October 29, 2008

More tricks with BashDiff

Author: Ben Martin

Yesterday we took a look at BashDiff, a patch for the bash shell that adds new capabilities. We've already looked at some of the additions that BashDiff makes to bash's commands and string parsing abilities. Today we'll look at modifying positional parameters, parsing XML, talking to ISAM and relational databases, creating GTK+2 GUIs, and a few other tricks and issues.

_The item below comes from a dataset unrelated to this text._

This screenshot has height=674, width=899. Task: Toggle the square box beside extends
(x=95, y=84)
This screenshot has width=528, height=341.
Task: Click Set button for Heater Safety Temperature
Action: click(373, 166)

BashDiff adds commands that help you manipulate positional parameters, often with much greater efficiency than the normal bash routes. The pcursor command lets you manipulate the current positional parameters as a single group, clearing them all and storing and restoring them all from a stack. New commands prefixed with pp_ help you manipulate the positional parameters themselves. These commands all take an optional -a parameter to let you specify the name of an array to use instead of working on the implicit positional parameters array. For example, the normal bash command to append to the positional parameters is shown below with the BashDiff equivalent below it.

$ set -- $@ Z
$ pp_append Z

Many of the pp_ commands are much more efficient than using the alternatives in the standard bash shell. How much the efficiency gain of the pp_ prefixed commands matters to you depends on how heavily you use positional parameter manipulation, particularly in a loop. The case shown below is one extreme, where an expensive prepend is done 1,000 times in a loop. As you can see, the pp_ version is much more efficient. However, if the loop only runs for 100 iterations, the standard bash set command version completes in 0.15 seconds. Even though the BashDiff version needs only 0.006 seconds, the efficiency of the standard bash syntax is likely to be acceptable, unless the script that manipulates the positional parameters 100 times is itself called many many times from another script.

$ pp_trim 10000
$ time for i in `seq 1 1000`; do set -- Zoldpre $@; done

real 0m10.157s
user 0m9.880s
sys 0m0.004s

$ pp_trim 10000
$ time for i in `seq 1 1000`; do pp_push Zoldpre; done

real 0m0.088s
user 0m0.036s
sys 0m0.002s

BashDiff includes support for the Expat XML parser. You can process only one XML file per call of the new expat builtin. XML is processed and a collection of callbacks you specify are called when elements, comments, namespaces, and so on are encountered in the XML. BashDiff does some housekeeping for you; for example, the XML_TAG_STACK array will include the names of all XML elements that lead to the current one (when in a callback), while XML_ELEMENT_DEPTH will let you know the depth of the current XML element. XML attributes are not handled using explicit callbacks of their own; rather, all the attributes are passed as parameters to the start of XML element callback.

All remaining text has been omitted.